## start Supplied records

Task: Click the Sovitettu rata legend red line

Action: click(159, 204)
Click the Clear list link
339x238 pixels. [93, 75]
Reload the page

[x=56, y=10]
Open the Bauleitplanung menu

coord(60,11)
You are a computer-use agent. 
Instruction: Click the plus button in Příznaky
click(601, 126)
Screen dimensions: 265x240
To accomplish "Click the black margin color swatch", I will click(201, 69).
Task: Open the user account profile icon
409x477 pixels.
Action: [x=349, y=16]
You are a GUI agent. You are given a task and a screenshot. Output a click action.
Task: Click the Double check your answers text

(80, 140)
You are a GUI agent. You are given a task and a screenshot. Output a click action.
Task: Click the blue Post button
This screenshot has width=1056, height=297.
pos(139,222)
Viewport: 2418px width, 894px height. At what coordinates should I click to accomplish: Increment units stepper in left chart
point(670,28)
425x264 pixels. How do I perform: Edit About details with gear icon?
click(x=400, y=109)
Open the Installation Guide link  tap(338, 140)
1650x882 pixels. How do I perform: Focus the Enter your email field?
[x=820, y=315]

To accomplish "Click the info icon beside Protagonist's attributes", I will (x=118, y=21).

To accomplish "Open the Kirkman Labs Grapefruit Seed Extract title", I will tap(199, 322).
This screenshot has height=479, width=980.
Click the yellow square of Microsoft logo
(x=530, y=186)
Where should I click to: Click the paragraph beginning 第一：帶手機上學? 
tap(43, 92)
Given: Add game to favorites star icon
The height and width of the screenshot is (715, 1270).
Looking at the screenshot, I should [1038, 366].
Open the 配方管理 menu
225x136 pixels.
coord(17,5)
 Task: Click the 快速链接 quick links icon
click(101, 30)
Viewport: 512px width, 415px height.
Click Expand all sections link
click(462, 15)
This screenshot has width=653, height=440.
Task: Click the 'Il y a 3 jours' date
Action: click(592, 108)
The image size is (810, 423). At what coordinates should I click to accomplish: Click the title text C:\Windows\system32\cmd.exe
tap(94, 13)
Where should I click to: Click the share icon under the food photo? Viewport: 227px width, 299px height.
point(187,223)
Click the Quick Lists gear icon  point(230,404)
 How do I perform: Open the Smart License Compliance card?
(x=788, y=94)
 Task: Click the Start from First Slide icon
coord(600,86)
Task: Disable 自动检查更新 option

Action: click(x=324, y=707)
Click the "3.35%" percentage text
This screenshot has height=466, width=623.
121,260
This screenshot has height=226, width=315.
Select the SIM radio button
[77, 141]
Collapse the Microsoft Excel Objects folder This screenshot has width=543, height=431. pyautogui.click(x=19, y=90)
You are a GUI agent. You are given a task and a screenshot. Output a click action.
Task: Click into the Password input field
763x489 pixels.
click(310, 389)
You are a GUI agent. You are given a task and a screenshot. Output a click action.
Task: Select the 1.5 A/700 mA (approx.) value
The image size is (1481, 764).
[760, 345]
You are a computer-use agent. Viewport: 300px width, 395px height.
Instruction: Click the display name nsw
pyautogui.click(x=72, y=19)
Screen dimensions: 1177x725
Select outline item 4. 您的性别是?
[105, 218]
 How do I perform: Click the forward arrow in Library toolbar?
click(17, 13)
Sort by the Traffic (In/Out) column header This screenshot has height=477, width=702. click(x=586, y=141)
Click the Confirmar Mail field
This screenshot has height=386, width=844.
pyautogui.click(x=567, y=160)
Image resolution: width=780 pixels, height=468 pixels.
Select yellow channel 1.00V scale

## end Supplied records

Exercise description: Reproduce all of the data above line for line, with no changes.

Exercise response:
Task: Click the Sovitettu rata legend red line

Action: click(159, 204)
Click the Clear list link
339x238 pixels. [93, 75]
Reload the page

[x=56, y=10]
Open the Bauleitplanung menu

coord(60,11)
You are a computer-use agent. 
Instruction: Click the plus button in Příznaky
click(601, 126)
Screen dimensions: 265x240
To accomplish "Click the black margin color swatch", I will click(201, 69).
Task: Open the user account profile icon
409x477 pixels.
Action: [x=349, y=16]
You are a GUI agent. You are given a task and a screenshot. Output a click action.
Task: Click the Double check your answers text

(80, 140)
You are a GUI agent. You are given a task and a screenshot. Output a click action.
Task: Click the blue Post button
This screenshot has width=1056, height=297.
pos(139,222)
Viewport: 2418px width, 894px height. At what coordinates should I click to accomplish: Increment units stepper in left chart
point(670,28)
425x264 pixels. How do I perform: Edit About details with gear icon?
click(x=400, y=109)
Open the Installation Guide link  tap(338, 140)
1650x882 pixels. How do I perform: Focus the Enter your email field?
[x=820, y=315]

To accomplish "Click the info icon beside Protagonist's attributes", I will (x=118, y=21).

To accomplish "Open the Kirkman Labs Grapefruit Seed Extract title", I will tap(199, 322).
This screenshot has height=479, width=980.
Click the yellow square of Microsoft logo
(x=530, y=186)
Where should I click to: Click the paragraph beginning 第一：帶手機上學? 
tap(43, 92)
Given: Add game to favorites star icon
The height and width of the screenshot is (715, 1270).
Looking at the screenshot, I should [1038, 366].
Open the 配方管理 menu
225x136 pixels.
coord(17,5)
 Task: Click the 快速链接 quick links icon
click(101, 30)
Viewport: 512px width, 415px height.
Click Expand all sections link
click(462, 15)
This screenshot has width=653, height=440.
Task: Click the 'Il y a 3 jours' date
Action: click(592, 108)
The image size is (810, 423). At what coordinates should I click to accomplish: Click the title text C:\Windows\system32\cmd.exe
tap(94, 13)
Where should I click to: Click the share icon under the food photo? Viewport: 227px width, 299px height.
point(187,223)
Click the Quick Lists gear icon  point(230,404)
 How do I perform: Open the Smart License Compliance card?
(x=788, y=94)
 Task: Click the Start from First Slide icon
coord(600,86)
Task: Disable 自动检查更新 option

Action: click(x=324, y=707)
Click the "3.35%" percentage text
This screenshot has height=466, width=623.
121,260
This screenshot has height=226, width=315.
Select the SIM radio button
[77, 141]
Collapse the Microsoft Excel Objects folder This screenshot has width=543, height=431. pyautogui.click(x=19, y=90)
You are a GUI agent. You are given a task and a screenshot. Output a click action.
Task: Click into the Password input field
763x489 pixels.
click(310, 389)
You are a GUI agent. You are given a task and a screenshot. Output a click action.
Task: Select the 1.5 A/700 mA (approx.) value
The image size is (1481, 764).
[760, 345]
You are a computer-use agent. Viewport: 300px width, 395px height.
Instruction: Click the display name nsw
pyautogui.click(x=72, y=19)
Screen dimensions: 1177x725
Select outline item 4. 您的性别是?
[105, 218]
 How do I perform: Click the forward arrow in Library toolbar?
click(17, 13)
Sort by the Traffic (In/Out) column header This screenshot has height=477, width=702. click(x=586, y=141)
Click the Confirmar Mail field
This screenshot has height=386, width=844.
pyautogui.click(x=567, y=160)
Image resolution: width=780 pixels, height=468 pixels.
Select yellow channel 1.00V scale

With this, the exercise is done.